Exciton regulation in organic photocatalysts toward efficient H2O2 generation: a mini review

Abstract

Photocatalytic technology provides a direct and sustainable approach for converting solar energy into chemical energy. The photocatalytic production of hydrogen peroxide (H2O2) directly from air and water is both environmentally friendly and economically feasible. Organic photocatalysts have garnered considerable attention due to their tunable molecular structures and metal-free compositions. To overcome the inherent challenge of exciton dissociation in organic systems, this review highlights three key strategies: substituting polar functional groups, extending π-conjugated frameworks, and constructing donor-acceptor (D-A) structures.
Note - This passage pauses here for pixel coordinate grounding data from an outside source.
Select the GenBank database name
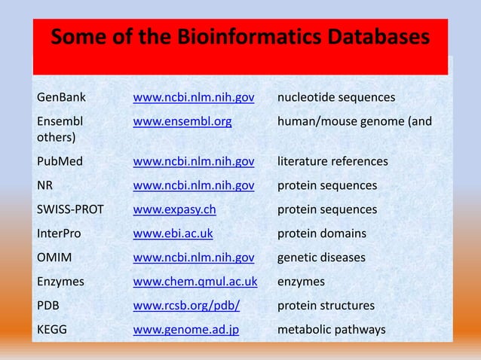coord(61,98)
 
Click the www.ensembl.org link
coord(182,120)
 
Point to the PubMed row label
coord(60,161)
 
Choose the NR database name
coord(44,185)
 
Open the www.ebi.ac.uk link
coord(173,233)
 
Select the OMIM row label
coord(54,258)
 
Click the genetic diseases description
coord(321,258)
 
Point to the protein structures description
coord(326,306)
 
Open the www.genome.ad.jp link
coord(185,330)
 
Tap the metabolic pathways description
coord(331,330)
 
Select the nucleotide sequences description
coord(336,98)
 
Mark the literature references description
coord(332,161)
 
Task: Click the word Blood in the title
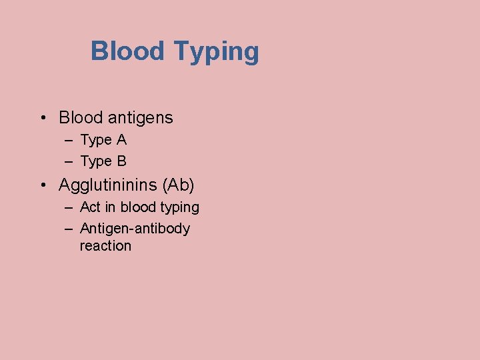128,51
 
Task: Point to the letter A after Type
121,140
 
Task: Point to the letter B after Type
121,161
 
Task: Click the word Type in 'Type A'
95,141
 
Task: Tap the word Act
90,207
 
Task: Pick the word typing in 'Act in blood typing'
179,208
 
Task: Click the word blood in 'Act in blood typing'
137,207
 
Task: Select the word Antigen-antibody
135,229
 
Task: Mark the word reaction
105,246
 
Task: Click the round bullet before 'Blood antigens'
42,119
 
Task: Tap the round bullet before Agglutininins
42,185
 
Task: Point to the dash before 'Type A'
69,141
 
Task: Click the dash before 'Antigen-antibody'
69,229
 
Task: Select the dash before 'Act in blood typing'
69,207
These approaches enhance intramolecular dipole moments, improve excited-state electron delocalization, and enhance the internal electric field (IEF) to drive directional exciton separation, ultimately improving H2O2 production efficiency. In addition, the study detailed the use of temperature-dependent photoluminescence, transient absorption spectroscopy, or TD-DFT calculations to elucidate exciton dissociation; Kelvin probe force microscopy to evaluate the strength of the IEF; and rotating disk electrode experiments, 18O isotope labeling, or in-situ FTIR spectroscopy to determine the pathways of H2O2 formation. Finally, future perspectives are proposed, emphasizing quantitative analyses of excited states and ground states, development of self-floating and photothermal catalysts, and AI-assisted activity prediction. This work provides theoretical insights and technical guidance for advancing the sustainable photocatalytic synthesis of H2O2.